It is the keeper of the constitutional flame, one of three equal branches of government, and the last and strongest line of defence against the abuse of presidential powers. The nine members who give judgments affecting hundreds of millions of lives are beholden to no one. They make their judgments without reference to political loyalties or affiliations.
That’s the plan anyway. The reality is that these are political appointees chosen not only for their jurisprudential wisdom – if that even is a concern.
Anyone with or without legal qualifications can be a justice. Donald Trump could nominate former KKK leader David Duke when the next vacancy arises.
If he did, once the two Republican “moderates” who enjoy making empty threats of defiance caved (as they almost certainly will with Kavanaugh), this dung beetle of a Senate would confirm either.
Supremes have generally been selected on the assumption that their legal opinions will be guided by political opinions not too dissimilar to those of their presidential sponsor. In recent decades, so long as they had a Senate majority waiting with the rubber stamp, Democrats in the Oval Office have invariably gone for liberals, and Republicans for hardline conservatives.
So you’d hardly expect a Senate-backed Trump, of all commanders-in-chief, to do what Barack Obama did in his final year in office by putting forward a centrist such as Merrick Garland – the nominee Republicans refused to confirm on the grounds that it was too close to the election to risk saddling an incoming president with a justice not to his or her taste.

Dataset excerpt>
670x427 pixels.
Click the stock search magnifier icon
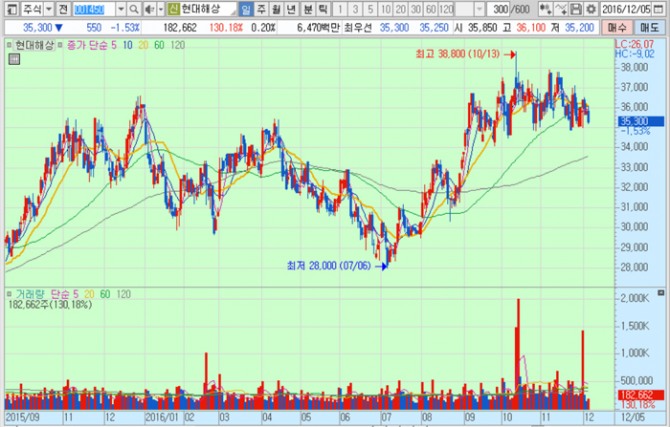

Tasks to perform>
- a) In the Supreme Court passage, whom did Barack Obama put forward in his final year in office?
- b) Please carry on the Supreme Court passage from its last sentence.
The listing comes from a separate source.

Results>
- a) Merrick Garland, a centrist.

- b)
It’s no huge shock that in Kavanaugh, Trump plumped for a muscular conservative; an “originalist” who interprets the Constitution in the way zealots stick to the letter of their holy book – as something set forever in stone, rather than a living document to be reviewed through the prism of any small societal or technological developments since it was signed.
Kavanaugh voted in support of the citizen’s right to own semi-automatic weapons, for instance, as “enshrined” in the Second Amendment right to bear arms.
Originalists aren’t concerned that the most lethal firearm in 1787 was the musket, or with the possibility that Jefferson and the lads might have had a rethink with the benefit of a Tardis trip to the scene of a high-school massacre.
Just about the only part of the Constitution the originalist will not defend, however much the late Antonin Scalia probably fantasised to a happy ending about it, is its original sin: the chillingly precise calculation of a black person’s worth as three fifths of a white’s.
Kavanaugh may not be a reactionary monster in the Scalia league. But a lower court judgment of his on universal abortion rights suggests that if and when Roe v Wade is relitigated, he will be the fifth vote to threaten American women’s right to terminate a pregnancy. He may be equally unsympathetic to LGBT+ and workers’ rights.
That’s standard stuff for a conservative justice these days. Where Kavanaugh stands out from the crowd is in the independence from party politics that should make him quite the Solomon if he ever has to judge whether – in the alleged Russian collusion or another context – this president is subject to the law.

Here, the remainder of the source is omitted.